As to the second objection, the claim that a man of average ability suffers an “unfair” disadvantage on a free market—
…When you live in a rational society, where men are free to trade, you receive an incalculable bonus: the material value of your work is determined not only by your effort, but by the effort of the best productive minds who exist in the world around you….
…The man who does no more than physical labor, consumes the material value-equivalent of his own contribution to the process of production, and leaves no further value, neither for himself nor others. But the man who produces an idea in any field of rational endeavor —the man who discovers new knowledge —is the permanent benefactor of humanity….It is only the value of an idea that can be shared with unlimited numbers of men, making all sharers richer at no one’s sacrifice or loss, raising the productive capacity of whatever labor they perform….
In proportion to the mental energy he spent, the man who creates a new invention receives but a small percentage of his value in terms of material payment, no matter what fortune he makes, no matter what millions he earns. But the man who works as a janitor in the factory producing that invention, receives an enormous payment in proportion to the mental effort that his job requires of him. And the same is true of all men between, on all levels of ambition and ability.

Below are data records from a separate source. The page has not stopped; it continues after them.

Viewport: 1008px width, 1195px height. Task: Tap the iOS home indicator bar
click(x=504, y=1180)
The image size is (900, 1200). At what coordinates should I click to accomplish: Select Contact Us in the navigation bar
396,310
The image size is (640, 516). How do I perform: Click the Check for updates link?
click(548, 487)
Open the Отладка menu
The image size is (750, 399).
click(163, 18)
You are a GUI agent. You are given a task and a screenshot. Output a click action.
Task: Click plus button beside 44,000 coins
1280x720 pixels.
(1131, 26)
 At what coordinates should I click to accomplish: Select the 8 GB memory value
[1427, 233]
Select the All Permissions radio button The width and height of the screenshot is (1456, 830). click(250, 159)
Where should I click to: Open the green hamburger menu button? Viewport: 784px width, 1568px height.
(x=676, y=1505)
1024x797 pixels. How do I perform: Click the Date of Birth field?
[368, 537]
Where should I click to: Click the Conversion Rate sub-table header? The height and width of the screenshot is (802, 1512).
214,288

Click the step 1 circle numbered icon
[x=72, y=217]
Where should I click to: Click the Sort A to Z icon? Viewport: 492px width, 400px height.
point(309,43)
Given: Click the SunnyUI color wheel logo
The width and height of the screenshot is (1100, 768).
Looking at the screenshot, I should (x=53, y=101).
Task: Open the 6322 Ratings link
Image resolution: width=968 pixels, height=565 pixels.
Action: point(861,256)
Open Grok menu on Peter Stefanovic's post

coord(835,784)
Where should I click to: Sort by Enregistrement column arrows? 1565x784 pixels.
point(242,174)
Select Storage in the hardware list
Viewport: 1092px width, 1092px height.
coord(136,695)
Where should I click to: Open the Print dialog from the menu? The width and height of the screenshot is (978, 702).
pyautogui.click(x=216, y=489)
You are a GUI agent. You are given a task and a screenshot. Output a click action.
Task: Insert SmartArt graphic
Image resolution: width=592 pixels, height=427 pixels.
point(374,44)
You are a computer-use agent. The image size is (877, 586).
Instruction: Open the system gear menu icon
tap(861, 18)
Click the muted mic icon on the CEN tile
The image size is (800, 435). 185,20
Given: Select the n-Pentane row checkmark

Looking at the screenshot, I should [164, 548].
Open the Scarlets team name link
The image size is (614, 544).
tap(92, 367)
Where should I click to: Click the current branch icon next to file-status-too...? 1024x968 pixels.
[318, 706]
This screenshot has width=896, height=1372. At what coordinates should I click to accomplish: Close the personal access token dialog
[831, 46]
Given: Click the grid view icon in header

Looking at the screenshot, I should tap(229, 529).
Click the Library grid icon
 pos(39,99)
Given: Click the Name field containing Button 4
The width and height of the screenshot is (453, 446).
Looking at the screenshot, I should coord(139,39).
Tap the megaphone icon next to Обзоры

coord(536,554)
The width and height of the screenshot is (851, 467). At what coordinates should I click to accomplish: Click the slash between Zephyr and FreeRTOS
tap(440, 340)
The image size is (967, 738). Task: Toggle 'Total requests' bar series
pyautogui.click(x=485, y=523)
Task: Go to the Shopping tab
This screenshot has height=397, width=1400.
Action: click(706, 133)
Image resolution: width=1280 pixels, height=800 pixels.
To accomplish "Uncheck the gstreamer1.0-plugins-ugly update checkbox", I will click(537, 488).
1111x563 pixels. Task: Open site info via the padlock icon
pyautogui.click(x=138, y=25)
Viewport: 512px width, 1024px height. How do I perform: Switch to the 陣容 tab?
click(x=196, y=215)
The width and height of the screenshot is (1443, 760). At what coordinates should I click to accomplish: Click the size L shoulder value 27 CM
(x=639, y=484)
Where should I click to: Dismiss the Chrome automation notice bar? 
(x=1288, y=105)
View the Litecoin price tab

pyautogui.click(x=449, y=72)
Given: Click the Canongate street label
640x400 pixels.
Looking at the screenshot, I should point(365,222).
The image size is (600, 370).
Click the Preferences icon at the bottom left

The man at the top of the intellectual pyramid contributes the most to all those below him, but gets nothing except his material payment, receiving no intellectual bonus from others to add to the value of his time. The man at the bottom who, left to himself, would starve in his hopeless ineptitude, contributes nothing to those above him, but receives the bonus of all of their brains. Such is the nature of the “competition” between the strong and the weak of the intellect. Such is the pattern of “exploitation” for which you have damned the strong. (Atlas Shrugged)
Curiously, Chait quotes this last paragraph (“The man at the top…damned the strong”) and argues for a page or so against the “conservative” “belief” that the world is “fair” by proving that it isn’t. And thus Rand has been disproved. There is a name for such an argument. Unfortunately, my memory fails me.
As I have said before, anyone who believes in the “world is unfair” argument in favor of redistributionism must first apply it to America. For three centuries, the country has enjoyed a standard of living higher than most of mankind. That’s patently unfair to the Africans and Asians who were not fortunate enough to discover America, or the assembly line, or computers or a thousand other ideas. The redistributionist must therefore dismantle America, brick by brick, and distribute the resultant wealth among the many poor Asians and Africans. Let them too enjoy the fruits of the “American dream.” Of course, a redistributionist whose redistributionism is tied up to his nationality won’t agree to such a scheme. But then that’s understandable. Skin a socialist and you will find a nationalist; skin a nationalist and you will find a socialist. Two sides of the same counterfeit coin.